Grafana’s “Explore Logs” feature (using LogQL with Loki) provides log exploration similar to Kibana Discover. When connected to Elasticsearch or OpenSearch, Grafana can also perform Lucene/KQL queries for full-text log search. However, the log exploration experience is not as deeply integrated as Kibana/OpenSearch Discover, which offers field discovery, histogram views, and saved searches out of the box.

Which dashboard tool uses the least resources?

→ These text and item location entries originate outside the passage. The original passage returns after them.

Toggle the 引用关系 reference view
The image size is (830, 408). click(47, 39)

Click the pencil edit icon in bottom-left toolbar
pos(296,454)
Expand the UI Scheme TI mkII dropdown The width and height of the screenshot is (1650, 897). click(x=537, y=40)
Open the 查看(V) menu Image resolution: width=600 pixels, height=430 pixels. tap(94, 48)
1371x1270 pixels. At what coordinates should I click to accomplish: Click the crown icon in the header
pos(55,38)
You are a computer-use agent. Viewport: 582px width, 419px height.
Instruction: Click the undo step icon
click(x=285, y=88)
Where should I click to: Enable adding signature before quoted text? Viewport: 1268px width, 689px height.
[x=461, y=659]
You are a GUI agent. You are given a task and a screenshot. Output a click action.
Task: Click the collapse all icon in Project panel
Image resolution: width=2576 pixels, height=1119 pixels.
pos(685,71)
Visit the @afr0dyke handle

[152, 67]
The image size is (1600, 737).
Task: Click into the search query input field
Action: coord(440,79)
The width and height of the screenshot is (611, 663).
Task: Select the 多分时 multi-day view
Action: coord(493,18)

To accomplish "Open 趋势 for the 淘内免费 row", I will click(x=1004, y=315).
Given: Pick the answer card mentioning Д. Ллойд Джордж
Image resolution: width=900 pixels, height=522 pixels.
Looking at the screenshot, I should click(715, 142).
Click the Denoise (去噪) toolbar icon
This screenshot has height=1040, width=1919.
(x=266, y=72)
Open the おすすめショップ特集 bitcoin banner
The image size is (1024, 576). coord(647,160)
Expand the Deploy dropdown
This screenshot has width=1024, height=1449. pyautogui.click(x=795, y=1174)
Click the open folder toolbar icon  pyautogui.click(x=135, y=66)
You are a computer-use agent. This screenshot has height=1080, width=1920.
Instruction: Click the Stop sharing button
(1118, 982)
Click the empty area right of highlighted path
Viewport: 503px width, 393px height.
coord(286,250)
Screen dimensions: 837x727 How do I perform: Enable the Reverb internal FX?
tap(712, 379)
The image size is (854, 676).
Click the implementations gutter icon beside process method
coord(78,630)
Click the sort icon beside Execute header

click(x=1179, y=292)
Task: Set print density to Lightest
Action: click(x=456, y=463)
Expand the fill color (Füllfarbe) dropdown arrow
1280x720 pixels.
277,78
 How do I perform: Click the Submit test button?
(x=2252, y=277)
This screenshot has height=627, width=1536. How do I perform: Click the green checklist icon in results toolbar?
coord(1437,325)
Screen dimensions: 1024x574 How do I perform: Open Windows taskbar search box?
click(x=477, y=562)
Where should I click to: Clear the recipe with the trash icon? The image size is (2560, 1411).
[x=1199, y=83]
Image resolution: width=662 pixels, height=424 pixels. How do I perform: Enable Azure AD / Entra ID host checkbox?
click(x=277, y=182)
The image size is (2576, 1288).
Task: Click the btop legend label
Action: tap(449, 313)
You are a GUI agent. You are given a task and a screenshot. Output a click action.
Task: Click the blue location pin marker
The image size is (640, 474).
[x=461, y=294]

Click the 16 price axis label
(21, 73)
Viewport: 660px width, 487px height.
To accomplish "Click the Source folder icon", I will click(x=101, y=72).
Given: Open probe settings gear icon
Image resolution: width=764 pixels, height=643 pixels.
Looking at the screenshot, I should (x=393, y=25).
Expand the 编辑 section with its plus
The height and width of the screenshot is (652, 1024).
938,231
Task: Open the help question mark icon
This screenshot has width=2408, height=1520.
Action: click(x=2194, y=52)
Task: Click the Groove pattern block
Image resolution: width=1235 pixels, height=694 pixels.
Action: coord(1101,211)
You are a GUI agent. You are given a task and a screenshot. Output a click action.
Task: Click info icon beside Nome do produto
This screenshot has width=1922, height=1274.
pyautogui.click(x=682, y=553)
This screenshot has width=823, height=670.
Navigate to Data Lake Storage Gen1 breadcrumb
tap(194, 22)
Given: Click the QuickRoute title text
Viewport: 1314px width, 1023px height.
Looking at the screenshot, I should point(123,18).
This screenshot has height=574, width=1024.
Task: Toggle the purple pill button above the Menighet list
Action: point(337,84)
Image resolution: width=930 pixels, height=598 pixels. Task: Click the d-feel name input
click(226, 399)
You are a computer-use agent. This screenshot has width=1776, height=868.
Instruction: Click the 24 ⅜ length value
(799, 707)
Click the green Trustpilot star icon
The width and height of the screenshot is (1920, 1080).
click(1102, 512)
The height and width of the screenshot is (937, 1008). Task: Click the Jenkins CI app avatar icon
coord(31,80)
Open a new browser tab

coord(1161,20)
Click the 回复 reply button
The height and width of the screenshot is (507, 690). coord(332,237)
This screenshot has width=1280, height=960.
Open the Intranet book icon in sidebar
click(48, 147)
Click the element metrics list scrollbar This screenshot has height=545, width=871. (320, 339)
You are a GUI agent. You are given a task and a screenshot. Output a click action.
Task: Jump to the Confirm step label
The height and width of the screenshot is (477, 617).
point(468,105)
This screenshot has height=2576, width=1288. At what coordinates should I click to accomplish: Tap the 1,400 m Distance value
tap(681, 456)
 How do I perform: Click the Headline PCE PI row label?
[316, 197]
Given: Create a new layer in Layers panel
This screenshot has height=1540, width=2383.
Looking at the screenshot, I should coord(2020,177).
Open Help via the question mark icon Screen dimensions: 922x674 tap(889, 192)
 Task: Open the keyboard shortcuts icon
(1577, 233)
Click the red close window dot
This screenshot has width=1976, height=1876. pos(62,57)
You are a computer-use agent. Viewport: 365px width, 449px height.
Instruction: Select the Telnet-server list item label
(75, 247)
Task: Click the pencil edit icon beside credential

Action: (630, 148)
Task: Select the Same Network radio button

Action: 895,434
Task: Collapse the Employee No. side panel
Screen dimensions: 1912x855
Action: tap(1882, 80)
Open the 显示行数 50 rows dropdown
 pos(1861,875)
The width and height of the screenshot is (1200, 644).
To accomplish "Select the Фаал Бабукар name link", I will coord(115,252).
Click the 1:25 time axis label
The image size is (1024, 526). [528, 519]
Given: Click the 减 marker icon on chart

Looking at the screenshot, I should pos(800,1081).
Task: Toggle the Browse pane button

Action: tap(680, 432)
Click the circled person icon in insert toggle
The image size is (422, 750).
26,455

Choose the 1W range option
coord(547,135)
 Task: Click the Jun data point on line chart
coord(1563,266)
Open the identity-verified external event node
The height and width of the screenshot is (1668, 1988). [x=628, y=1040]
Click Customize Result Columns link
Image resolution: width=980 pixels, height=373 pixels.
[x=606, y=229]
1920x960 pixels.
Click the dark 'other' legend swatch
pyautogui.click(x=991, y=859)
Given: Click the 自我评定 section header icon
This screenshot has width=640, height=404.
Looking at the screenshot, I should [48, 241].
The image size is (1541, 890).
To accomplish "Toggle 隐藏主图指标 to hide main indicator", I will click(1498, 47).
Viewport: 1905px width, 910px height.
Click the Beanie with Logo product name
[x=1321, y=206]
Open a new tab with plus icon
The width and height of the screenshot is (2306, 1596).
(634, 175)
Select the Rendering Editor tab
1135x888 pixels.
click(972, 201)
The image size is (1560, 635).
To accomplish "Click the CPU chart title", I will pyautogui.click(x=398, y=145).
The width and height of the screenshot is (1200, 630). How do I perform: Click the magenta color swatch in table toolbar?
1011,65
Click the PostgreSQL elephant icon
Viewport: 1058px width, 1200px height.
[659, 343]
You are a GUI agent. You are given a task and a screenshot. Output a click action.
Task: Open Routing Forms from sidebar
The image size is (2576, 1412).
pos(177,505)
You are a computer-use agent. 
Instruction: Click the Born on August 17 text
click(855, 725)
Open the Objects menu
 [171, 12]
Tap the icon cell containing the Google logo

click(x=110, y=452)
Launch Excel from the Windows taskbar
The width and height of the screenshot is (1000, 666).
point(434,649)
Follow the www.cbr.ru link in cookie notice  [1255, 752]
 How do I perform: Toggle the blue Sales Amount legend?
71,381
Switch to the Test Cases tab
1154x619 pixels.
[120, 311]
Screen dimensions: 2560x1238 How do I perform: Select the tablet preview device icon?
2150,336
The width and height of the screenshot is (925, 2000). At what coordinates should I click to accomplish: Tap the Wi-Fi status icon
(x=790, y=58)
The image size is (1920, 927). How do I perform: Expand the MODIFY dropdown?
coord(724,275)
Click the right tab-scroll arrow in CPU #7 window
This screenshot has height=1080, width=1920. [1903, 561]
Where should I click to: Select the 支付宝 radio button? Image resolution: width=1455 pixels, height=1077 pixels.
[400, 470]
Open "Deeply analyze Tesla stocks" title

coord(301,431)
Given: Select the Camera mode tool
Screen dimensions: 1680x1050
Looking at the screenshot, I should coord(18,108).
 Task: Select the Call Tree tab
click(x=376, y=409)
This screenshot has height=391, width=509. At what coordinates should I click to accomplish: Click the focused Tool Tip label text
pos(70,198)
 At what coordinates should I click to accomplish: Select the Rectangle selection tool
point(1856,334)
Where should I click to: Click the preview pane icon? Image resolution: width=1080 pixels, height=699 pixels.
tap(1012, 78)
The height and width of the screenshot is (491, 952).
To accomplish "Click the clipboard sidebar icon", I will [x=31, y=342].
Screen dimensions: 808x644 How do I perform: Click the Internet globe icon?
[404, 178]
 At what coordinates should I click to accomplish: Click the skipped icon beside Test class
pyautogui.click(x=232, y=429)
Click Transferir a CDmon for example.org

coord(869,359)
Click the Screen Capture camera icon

Grafana has the lightest resource footprint — it can run on 256MB RAM since it is primarily a visualization layer that queries external data sources. OpenSearch Dashboards requires ~1GB RAM as it runs a full Node.js application server. Kibana OSS needs ~512MB RAM but is paired with Elasticsearch which requires significantly more.

Can I migrate Kibana dashboards to Grafana?

There is no direct migration path, as Kibana saves dashboards in Elasticsearch’s format while Grafana uses its own JSON structure. However, community tools like kibana2grafana can convert basic Kibana visualizations to Grafana panels. For complex dashboards, manual recreation in Grafana’s panel editor is often necessary.

Choosing the Right Visualization Dashboard

For most self-hosted observability setups, Grafana is the best choice — its multi-source support, rich visualization library, and dashboard-as-code capabilities make it the most versatile option. If you are running OpenSearch and need the tightest integration with your search backend, OpenSearch Dashboards provides the best experience. Kibana OSS is only recommended for organizations locked into Elasticsearch 7.x that cannot migrate to OpenSearch.